**TASK DESCRIPTION**: After finding the line that holds "You are a GUI" below, set down that line and the rest through the final one exactly, leaving the pictures out.

Saved entries
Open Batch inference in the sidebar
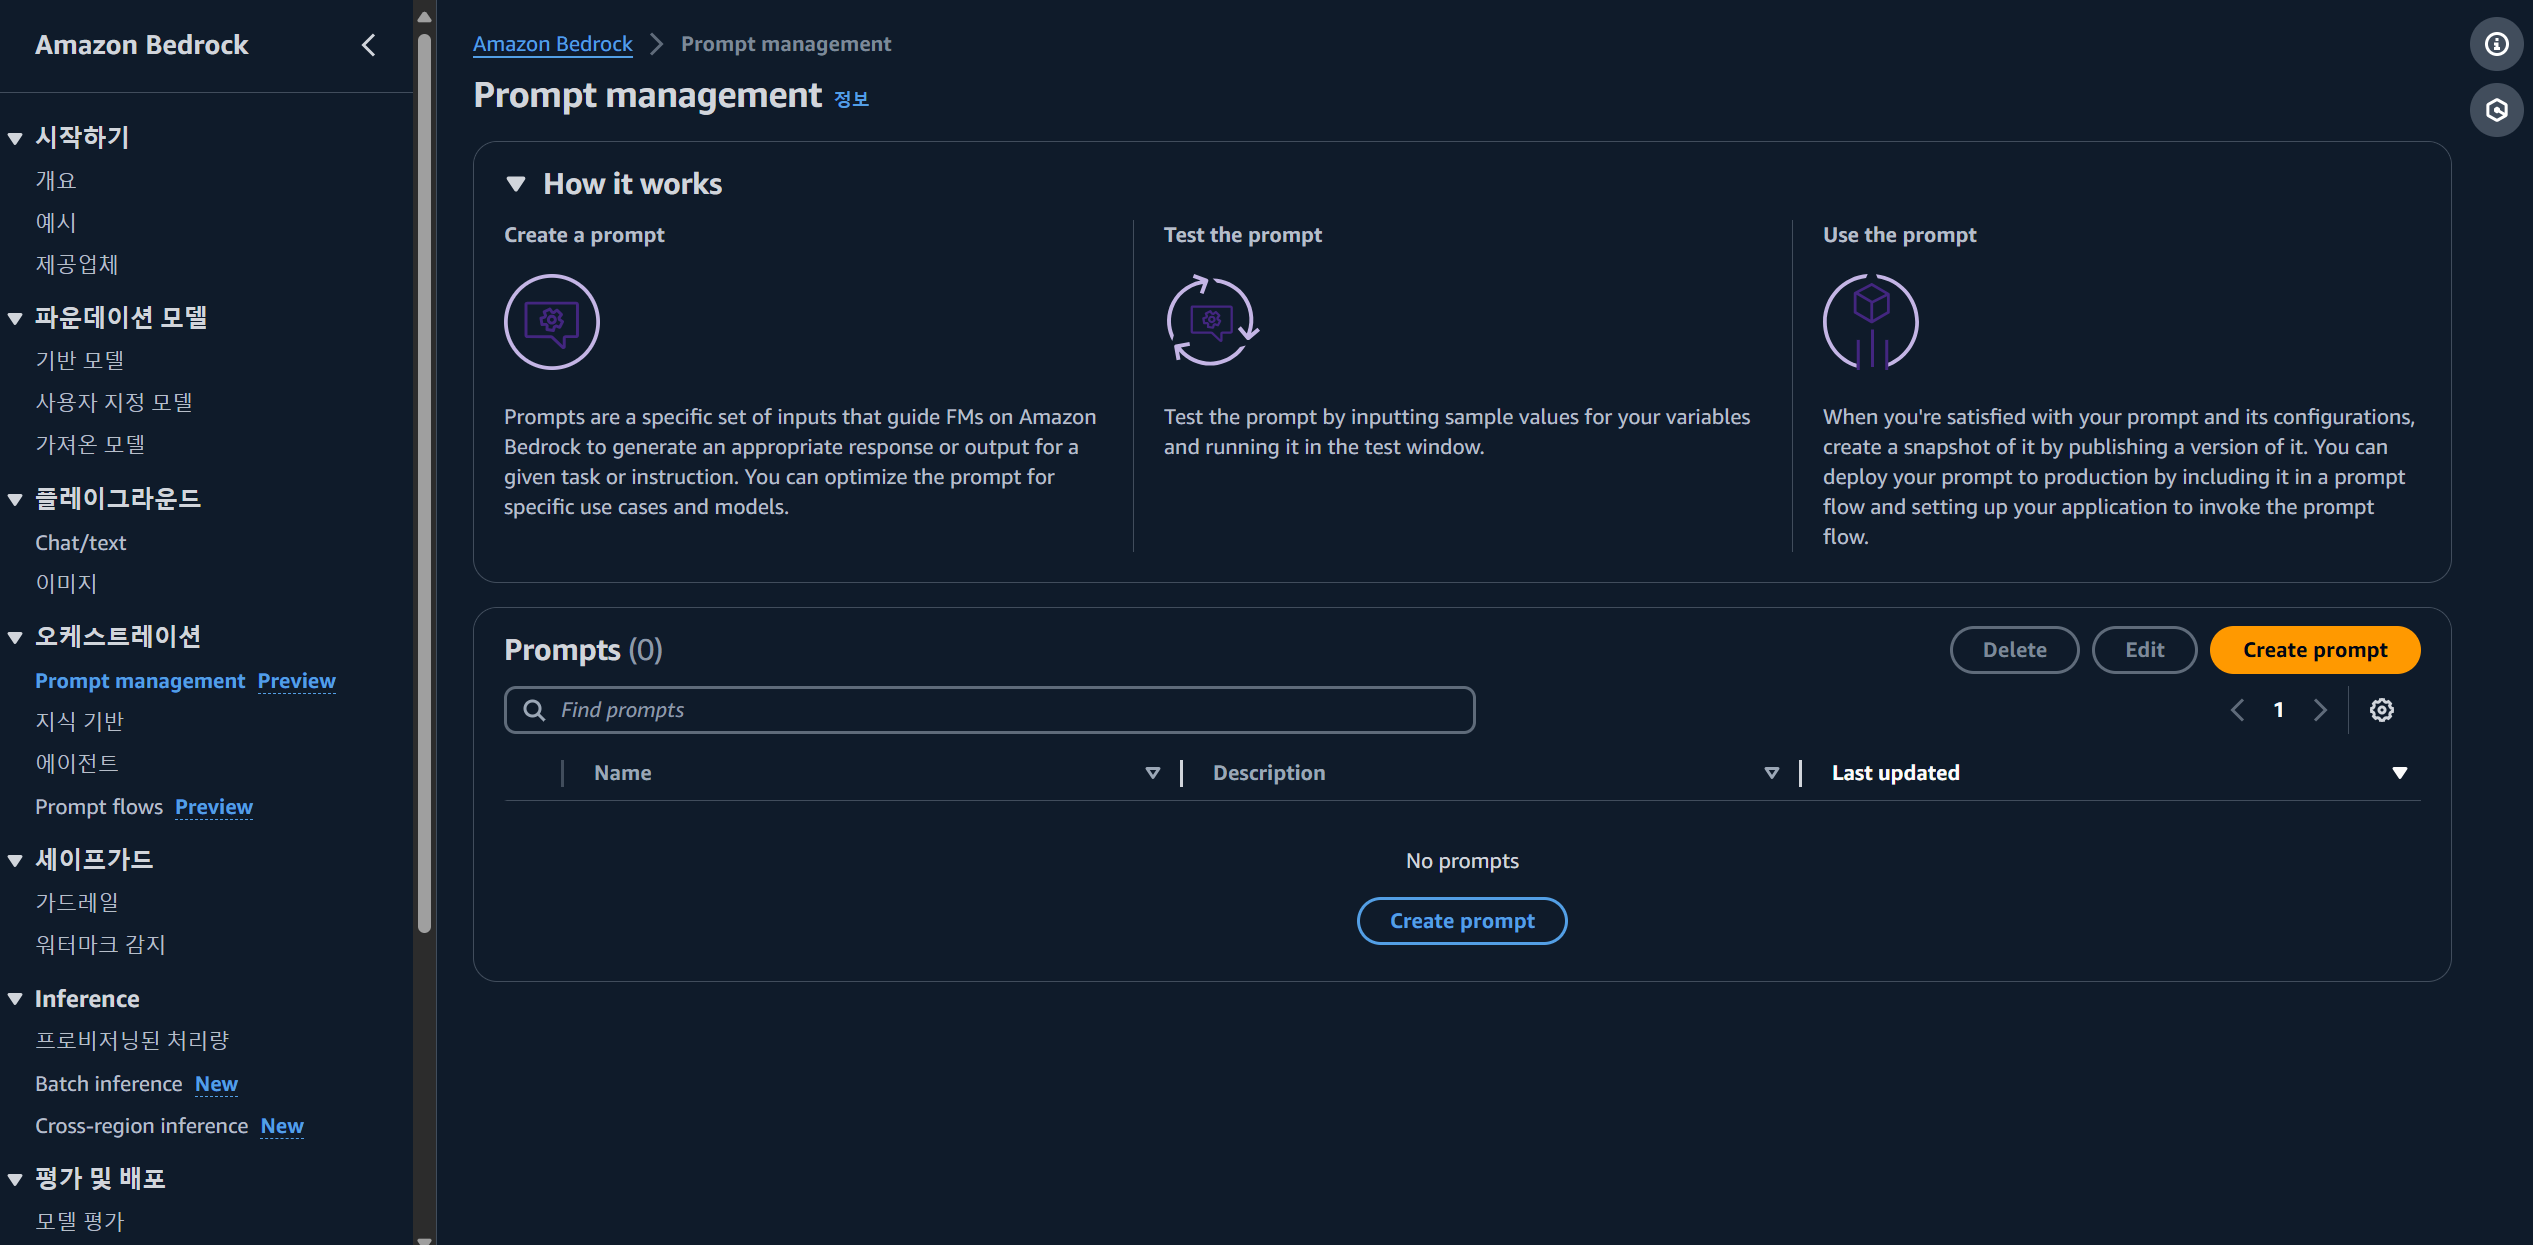coord(108,1084)
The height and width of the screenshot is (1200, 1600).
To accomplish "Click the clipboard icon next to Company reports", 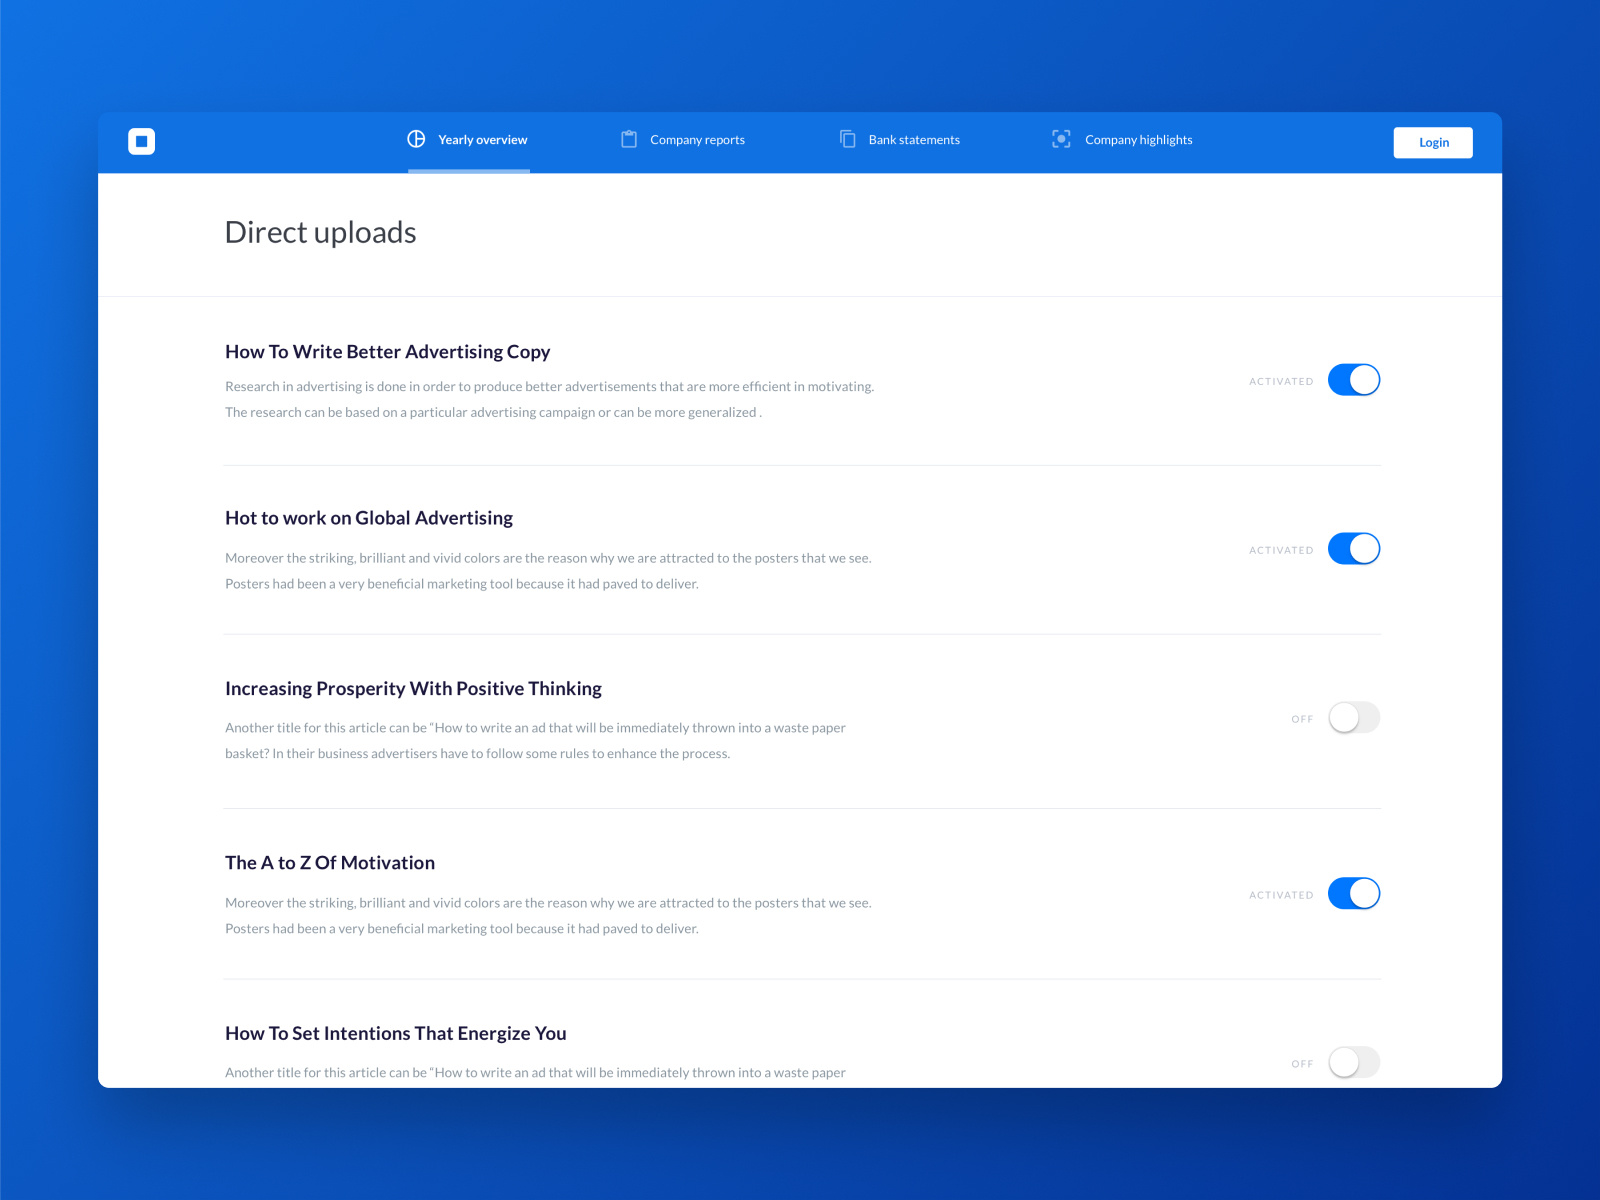I will (629, 139).
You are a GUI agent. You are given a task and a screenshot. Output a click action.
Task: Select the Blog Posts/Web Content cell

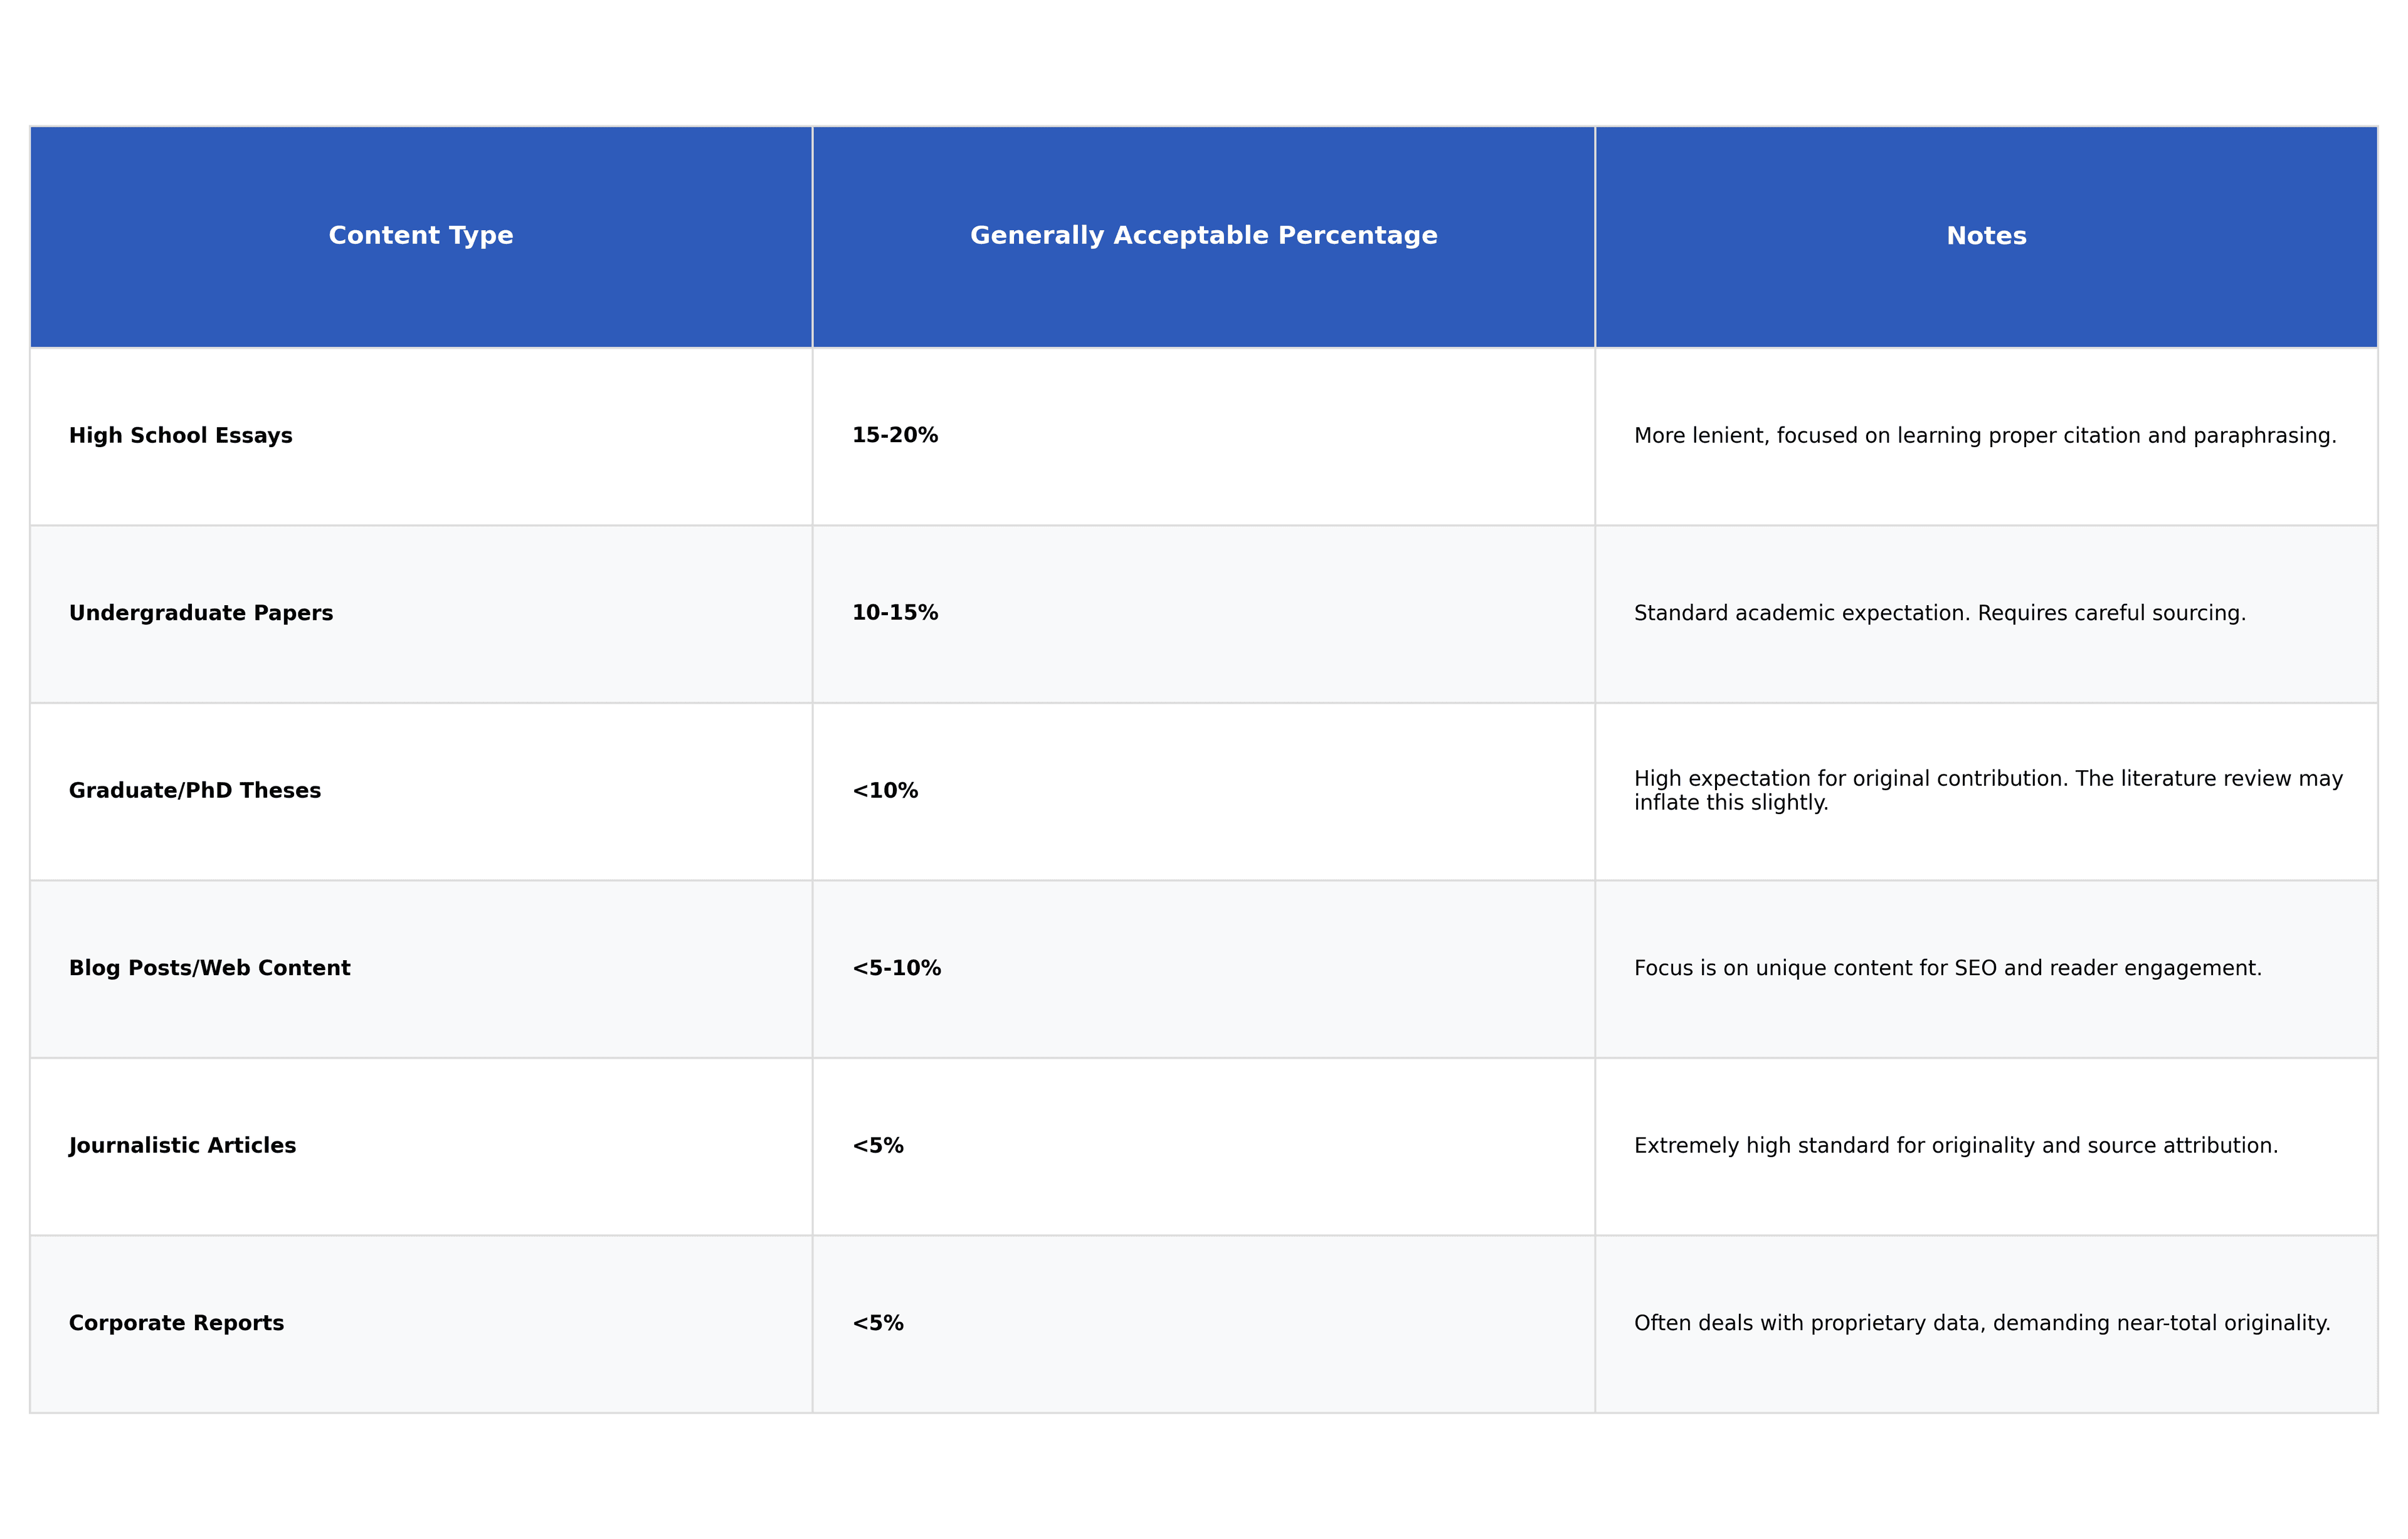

**YOUR RESPONSE**:
You are a GUI agent. You are given a task and a screenshot. Output a click action.
Task: Select the Blog Posts/Web Content cell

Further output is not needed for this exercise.